Exercise instructions: Extract the full set of records, then give each one again exactly.

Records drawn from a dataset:
⟨
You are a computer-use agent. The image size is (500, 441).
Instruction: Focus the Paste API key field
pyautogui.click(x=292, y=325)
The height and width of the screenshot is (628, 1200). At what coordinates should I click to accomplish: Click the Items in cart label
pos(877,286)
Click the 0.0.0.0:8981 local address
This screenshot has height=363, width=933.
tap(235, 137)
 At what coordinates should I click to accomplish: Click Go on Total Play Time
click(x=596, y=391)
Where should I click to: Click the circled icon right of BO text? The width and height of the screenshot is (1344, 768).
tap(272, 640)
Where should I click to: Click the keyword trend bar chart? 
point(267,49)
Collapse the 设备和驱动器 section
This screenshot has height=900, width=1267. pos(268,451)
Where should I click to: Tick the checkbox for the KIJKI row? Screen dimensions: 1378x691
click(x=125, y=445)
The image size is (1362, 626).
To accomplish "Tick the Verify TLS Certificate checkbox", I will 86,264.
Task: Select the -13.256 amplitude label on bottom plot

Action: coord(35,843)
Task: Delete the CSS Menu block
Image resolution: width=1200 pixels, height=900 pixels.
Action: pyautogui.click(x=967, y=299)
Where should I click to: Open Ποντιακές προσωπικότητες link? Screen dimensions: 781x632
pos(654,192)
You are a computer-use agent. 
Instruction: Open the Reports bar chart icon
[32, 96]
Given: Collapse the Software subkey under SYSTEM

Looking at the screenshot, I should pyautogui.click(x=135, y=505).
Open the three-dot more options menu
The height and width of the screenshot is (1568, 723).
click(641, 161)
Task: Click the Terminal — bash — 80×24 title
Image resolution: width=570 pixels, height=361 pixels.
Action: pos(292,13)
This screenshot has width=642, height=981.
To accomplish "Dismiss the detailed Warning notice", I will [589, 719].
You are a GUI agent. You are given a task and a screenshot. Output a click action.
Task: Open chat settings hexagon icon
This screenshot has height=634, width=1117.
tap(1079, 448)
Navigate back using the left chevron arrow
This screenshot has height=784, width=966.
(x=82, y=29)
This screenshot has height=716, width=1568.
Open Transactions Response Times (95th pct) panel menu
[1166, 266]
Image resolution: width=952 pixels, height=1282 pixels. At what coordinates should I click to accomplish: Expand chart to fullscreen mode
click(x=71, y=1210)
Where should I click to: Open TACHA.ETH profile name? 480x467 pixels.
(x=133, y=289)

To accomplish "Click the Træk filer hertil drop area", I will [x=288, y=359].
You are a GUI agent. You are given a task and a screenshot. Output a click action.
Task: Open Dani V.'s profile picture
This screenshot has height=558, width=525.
⟩
Solution for this problem:
You are a computer-use agent. The image size is (500, 441).
Instruction: Focus the Paste API key field
pyautogui.click(x=292, y=325)
The height and width of the screenshot is (628, 1200). At what coordinates should I click to accomplish: Click the Items in cart label
pos(877,286)
Click the 0.0.0.0:8981 local address
This screenshot has height=363, width=933.
tap(235, 137)
 At what coordinates should I click to accomplish: Click Go on Total Play Time
click(x=596, y=391)
Where should I click to: Click the circled icon right of BO text? The width and height of the screenshot is (1344, 768).
tap(272, 640)
Where should I click to: Click the keyword trend bar chart? 
point(267,49)
Collapse the 设备和驱动器 section
This screenshot has height=900, width=1267. pos(268,451)
Where should I click to: Tick the checkbox for the KIJKI row? Screen dimensions: 1378x691
click(x=125, y=445)
The image size is (1362, 626).
To accomplish "Tick the Verify TLS Certificate checkbox", I will 86,264.
Task: Select the -13.256 amplitude label on bottom plot

Action: coord(35,843)
Task: Delete the CSS Menu block
Image resolution: width=1200 pixels, height=900 pixels.
Action: pyautogui.click(x=967, y=299)
Where should I click to: Open Ποντιακές προσωπικότητες link? Screen dimensions: 781x632
pos(654,192)
You are a computer-use agent. 
Instruction: Open the Reports bar chart icon
[32, 96]
Given: Collapse the Software subkey under SYSTEM

Looking at the screenshot, I should pyautogui.click(x=135, y=505).
Open the three-dot more options menu
The height and width of the screenshot is (1568, 723).
click(641, 161)
Task: Click the Terminal — bash — 80×24 title
Image resolution: width=570 pixels, height=361 pixels.
Action: pos(292,13)
This screenshot has width=642, height=981.
To accomplish "Dismiss the detailed Warning notice", I will [589, 719].
You are a GUI agent. You are given a task and a screenshot. Output a click action.
Task: Open chat settings hexagon icon
This screenshot has height=634, width=1117.
tap(1079, 448)
Navigate back using the left chevron arrow
This screenshot has height=784, width=966.
(x=82, y=29)
This screenshot has height=716, width=1568.
Open Transactions Response Times (95th pct) panel menu
[1166, 266]
Image resolution: width=952 pixels, height=1282 pixels. At what coordinates should I click to accomplish: Expand chart to fullscreen mode
click(x=71, y=1210)
Where should I click to: Open TACHA.ETH profile name? 480x467 pixels.
(x=133, y=289)

To accomplish "Click the Træk filer hertil drop area", I will [x=288, y=359].
You are a GUI agent. You are given a task and a screenshot. Output a click action.
Task: Open Dani V.'s profile picture
This screenshot has height=558, width=525.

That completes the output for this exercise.